§ About this task:
Print all records exactly, pictures left out.

== Data section

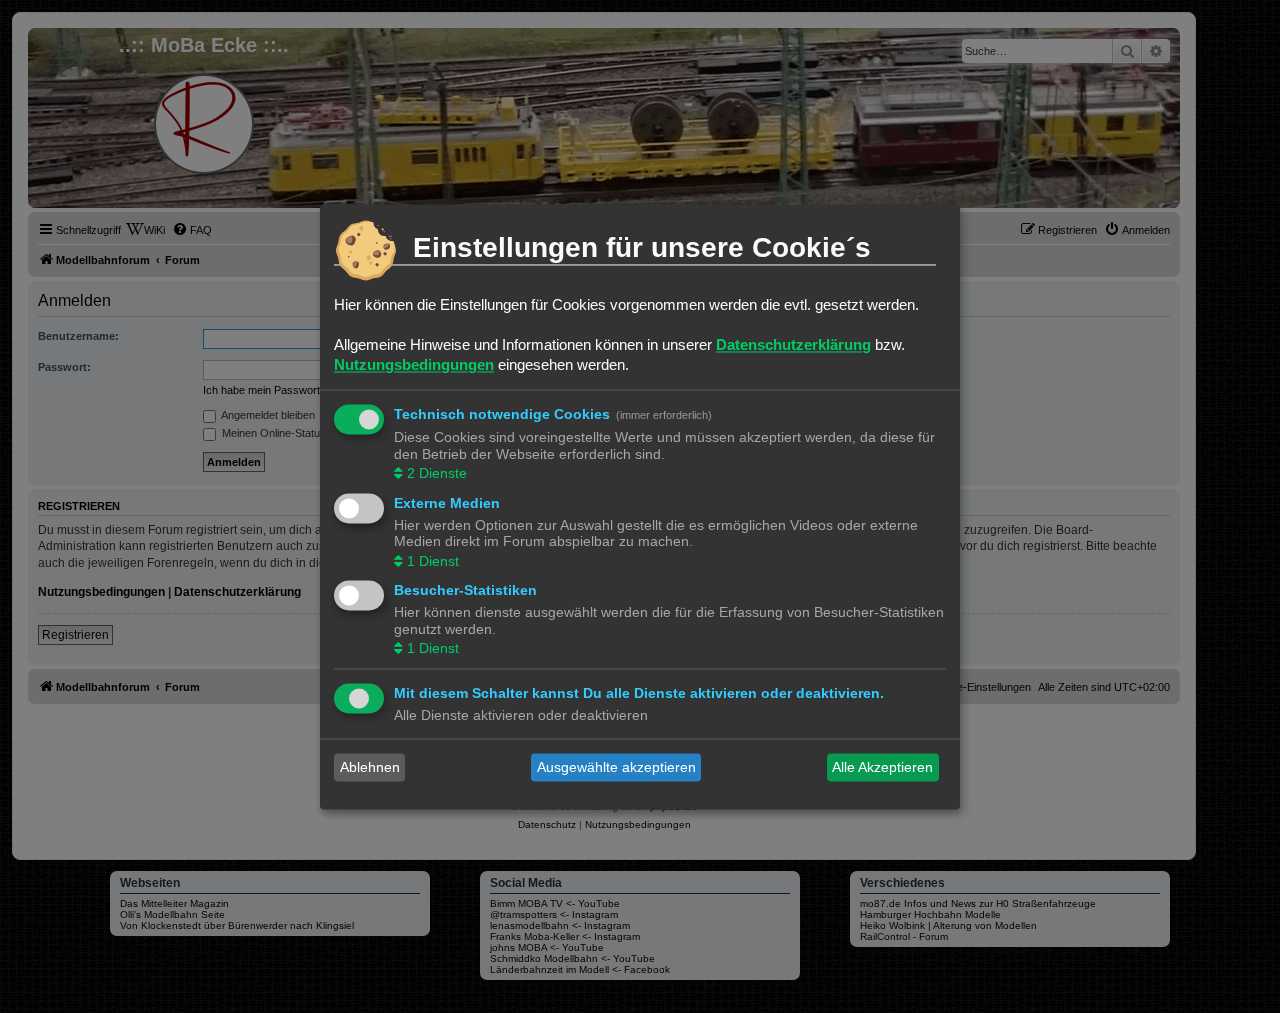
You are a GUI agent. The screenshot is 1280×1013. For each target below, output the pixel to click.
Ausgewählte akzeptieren (616, 767)
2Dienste (437, 474)
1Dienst (433, 561)
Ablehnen (370, 767)
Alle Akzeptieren (882, 767)
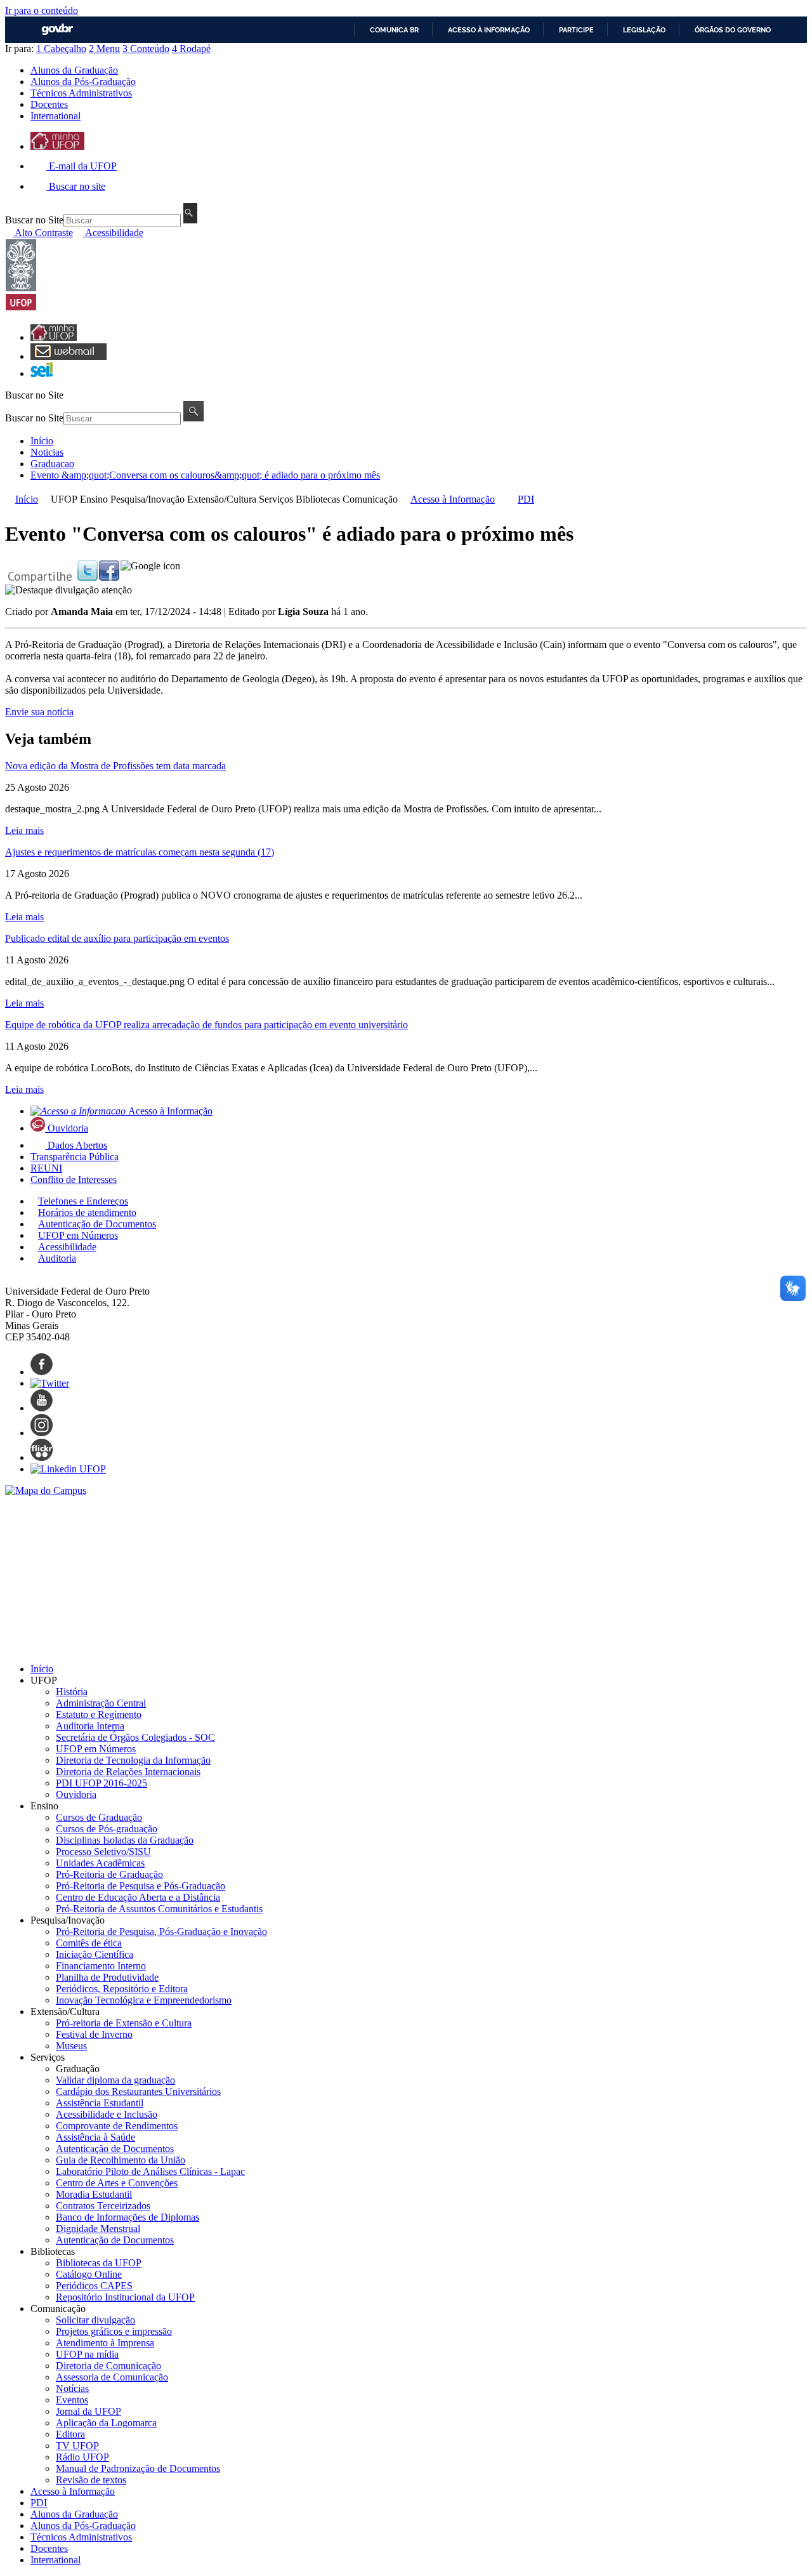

====

§ Solution to the problem:
You are a GUI agent. The screenshot is 1280×1013. For each target below, output the pixel to click.
Ausgewählte akzeptieren (616, 767)
2Dienste (437, 474)
1Dienst (433, 561)
Ablehnen (370, 767)
Alle Akzeptieren (882, 767)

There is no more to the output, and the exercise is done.